Open software for EW hardware
Akkad also emphasized his team’s embrace of government and commercial open system standards, making Pulsar easy to upgrade. “The [current] model is you have a new threat your existing system can’t meet, you buy another box. That paradigm doesn’t scale, so we instead turned that to ‘build the most capable system, keep that hardware, and implement software solutions.”
Thus Anduril offers a developer’s kit to allow third parties to develop software and capabilities to integrate with Pulsar’s hardware. He cited a real-life case of a company with capability 10 years in the making. “We were able to integrate their software capability going from nothing to fieldable [on Pulsar] in 8 months,” Akkad says.
Brose added that third party access was the “…only way to keep pace, move at the speed of relevance for detecting and defeating [evolving threats]. And doing it all over again as the threat inevitably adapts.”
According to Brose, the decision to publicly unveil Pulsar years after it secretly entered operational use stemmed from a realization “…we need to talk more about work we’re doing in this domain” given that the U.S. military “isn’t where it needs to be” regarding preparedness for operations in a high intensity electronic warfare environment like that seen in Ukraine.
He acknowledged that eventually autonomy might reduce drone vulnerability to EW attacks, but argued electronic warfare system would remain a key tool in a multi-layered integrated air defense system incorporating other kinetic and non-kinetic platforms. “There are still a lot of other emissions coming off drones even when not remotely piloted,” he remarked.
Sizing up Pulsar
Anduril wasn’t at liberty to disclose details on Pulsar’s existing clients and number of units already delivered, nor details on antenna wattage and effective range, though Brose explained Pulsar has incorporated varying mission-dependent capabilities, noting some tasks require “10s of meters” and others “hundreds of kilometers.”
Regarding the question of pricing, Brose emphasized that Pulsar would remain effective longer than other EW systems thanks to its easy upgradeability.
While hardware and performance characteristics of Pulsar, and specifics on its operational use, remain in the shadows, Anduril’s sales pitch emphasizing adaptability is timely.

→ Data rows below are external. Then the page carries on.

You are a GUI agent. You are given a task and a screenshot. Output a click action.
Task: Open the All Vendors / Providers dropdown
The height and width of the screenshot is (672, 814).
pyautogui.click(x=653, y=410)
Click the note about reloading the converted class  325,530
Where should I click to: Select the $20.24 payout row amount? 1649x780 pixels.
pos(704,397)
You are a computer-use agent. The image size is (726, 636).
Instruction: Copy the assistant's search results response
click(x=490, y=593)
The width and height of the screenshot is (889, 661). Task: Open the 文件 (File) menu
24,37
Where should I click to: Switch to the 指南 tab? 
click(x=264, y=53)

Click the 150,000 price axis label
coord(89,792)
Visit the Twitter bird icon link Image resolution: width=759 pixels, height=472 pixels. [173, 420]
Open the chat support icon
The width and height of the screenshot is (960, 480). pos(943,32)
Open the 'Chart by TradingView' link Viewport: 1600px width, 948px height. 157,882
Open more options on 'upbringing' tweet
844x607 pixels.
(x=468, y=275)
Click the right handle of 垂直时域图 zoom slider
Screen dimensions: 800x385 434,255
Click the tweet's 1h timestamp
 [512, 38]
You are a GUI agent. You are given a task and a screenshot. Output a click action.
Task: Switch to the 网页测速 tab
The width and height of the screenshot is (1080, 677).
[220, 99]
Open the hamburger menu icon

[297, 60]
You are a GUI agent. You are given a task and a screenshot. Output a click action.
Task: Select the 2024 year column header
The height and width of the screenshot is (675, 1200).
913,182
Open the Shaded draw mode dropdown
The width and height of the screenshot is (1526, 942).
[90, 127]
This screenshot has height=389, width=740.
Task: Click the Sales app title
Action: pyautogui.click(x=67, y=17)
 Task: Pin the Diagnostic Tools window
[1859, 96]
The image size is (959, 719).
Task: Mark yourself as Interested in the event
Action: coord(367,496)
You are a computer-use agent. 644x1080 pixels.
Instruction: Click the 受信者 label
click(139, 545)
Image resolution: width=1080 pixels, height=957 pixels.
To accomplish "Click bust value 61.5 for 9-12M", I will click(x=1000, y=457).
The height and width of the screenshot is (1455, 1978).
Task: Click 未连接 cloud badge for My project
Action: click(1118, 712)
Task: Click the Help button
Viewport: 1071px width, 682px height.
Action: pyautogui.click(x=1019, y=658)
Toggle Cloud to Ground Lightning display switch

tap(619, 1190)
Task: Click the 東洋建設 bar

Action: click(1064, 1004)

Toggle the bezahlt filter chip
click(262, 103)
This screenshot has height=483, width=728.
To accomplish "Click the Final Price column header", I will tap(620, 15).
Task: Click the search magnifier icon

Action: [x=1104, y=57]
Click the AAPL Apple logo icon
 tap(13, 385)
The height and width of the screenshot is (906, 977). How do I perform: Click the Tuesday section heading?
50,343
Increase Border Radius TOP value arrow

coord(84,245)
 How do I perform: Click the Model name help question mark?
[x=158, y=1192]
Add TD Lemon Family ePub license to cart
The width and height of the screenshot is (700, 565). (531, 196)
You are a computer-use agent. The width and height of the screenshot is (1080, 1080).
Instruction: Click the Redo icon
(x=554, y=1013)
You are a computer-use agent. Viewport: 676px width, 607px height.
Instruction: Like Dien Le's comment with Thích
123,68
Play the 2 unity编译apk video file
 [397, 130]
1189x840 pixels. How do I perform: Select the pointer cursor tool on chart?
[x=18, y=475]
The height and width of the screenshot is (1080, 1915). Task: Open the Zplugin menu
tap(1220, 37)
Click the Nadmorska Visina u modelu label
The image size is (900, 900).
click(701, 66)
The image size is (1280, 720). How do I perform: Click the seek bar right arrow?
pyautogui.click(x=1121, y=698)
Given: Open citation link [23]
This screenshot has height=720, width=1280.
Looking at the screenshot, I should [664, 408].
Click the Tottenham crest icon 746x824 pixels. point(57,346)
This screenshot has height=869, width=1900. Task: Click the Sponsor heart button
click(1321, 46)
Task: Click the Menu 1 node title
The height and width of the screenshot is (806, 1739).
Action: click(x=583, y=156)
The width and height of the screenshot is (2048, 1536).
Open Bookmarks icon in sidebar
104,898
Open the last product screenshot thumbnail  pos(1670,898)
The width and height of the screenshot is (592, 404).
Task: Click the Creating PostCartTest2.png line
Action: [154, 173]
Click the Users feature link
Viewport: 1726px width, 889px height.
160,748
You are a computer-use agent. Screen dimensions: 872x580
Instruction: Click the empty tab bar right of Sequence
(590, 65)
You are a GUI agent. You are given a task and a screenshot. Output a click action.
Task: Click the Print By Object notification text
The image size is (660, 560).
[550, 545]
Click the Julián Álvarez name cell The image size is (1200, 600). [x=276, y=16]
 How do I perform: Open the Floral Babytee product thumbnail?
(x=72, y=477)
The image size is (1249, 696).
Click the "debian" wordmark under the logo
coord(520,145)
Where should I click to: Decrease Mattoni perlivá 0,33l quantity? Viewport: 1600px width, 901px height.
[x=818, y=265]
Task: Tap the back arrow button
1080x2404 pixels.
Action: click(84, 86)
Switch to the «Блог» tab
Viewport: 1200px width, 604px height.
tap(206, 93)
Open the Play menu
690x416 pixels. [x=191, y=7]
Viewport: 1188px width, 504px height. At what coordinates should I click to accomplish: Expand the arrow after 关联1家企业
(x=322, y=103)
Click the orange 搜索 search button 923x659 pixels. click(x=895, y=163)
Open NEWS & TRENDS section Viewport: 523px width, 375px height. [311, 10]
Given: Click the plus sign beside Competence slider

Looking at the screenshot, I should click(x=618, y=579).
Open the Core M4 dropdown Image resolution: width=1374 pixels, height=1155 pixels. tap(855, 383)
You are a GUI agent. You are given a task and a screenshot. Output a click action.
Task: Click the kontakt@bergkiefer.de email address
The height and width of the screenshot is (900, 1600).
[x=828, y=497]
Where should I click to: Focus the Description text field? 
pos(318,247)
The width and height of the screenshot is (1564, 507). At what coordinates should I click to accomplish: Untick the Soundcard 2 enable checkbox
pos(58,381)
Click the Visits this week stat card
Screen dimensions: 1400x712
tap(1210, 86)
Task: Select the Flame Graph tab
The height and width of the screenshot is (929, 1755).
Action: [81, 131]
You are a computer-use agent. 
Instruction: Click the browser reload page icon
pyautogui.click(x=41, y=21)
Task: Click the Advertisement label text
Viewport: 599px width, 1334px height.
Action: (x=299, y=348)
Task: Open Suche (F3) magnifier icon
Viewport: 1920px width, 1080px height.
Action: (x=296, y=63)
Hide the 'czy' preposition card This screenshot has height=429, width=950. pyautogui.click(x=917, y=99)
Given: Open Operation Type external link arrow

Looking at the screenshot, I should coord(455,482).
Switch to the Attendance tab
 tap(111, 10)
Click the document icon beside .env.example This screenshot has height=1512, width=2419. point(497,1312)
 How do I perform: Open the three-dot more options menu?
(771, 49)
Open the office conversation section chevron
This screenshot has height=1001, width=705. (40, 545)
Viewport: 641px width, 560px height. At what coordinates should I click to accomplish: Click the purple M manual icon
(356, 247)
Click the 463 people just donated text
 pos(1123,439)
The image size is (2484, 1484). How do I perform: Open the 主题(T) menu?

At present, electronic warfare between Russia and Ukraine is ubiquitous across the frontline because it’s essential to disabling FPV kamikaze drones and leading satellite-guided munitions astray. Accordingly, both sides’ strategies on the radio-frequency spectrum reportedly change on a weekly basis so as to defeat enemy attacks while allowing friendly assets to do their job. And as part of this deadly cat-and-mouse game, EW operators locate each other’s emitters to direct lethal attacks down range.
It remains to be seen whether Pulsar, which the U.S. government procured ‘off the books’, might make its way to a program of record such as the Army’s sweeping Terrestrial Layer System (TLS) program. But Brose said that wasn’t their initial target, adding that “moving into TLS would be a software upgrade for us more than anything else.” The initial focus, he said, has been on air defense, counter-IED, ECM and platform protection missions.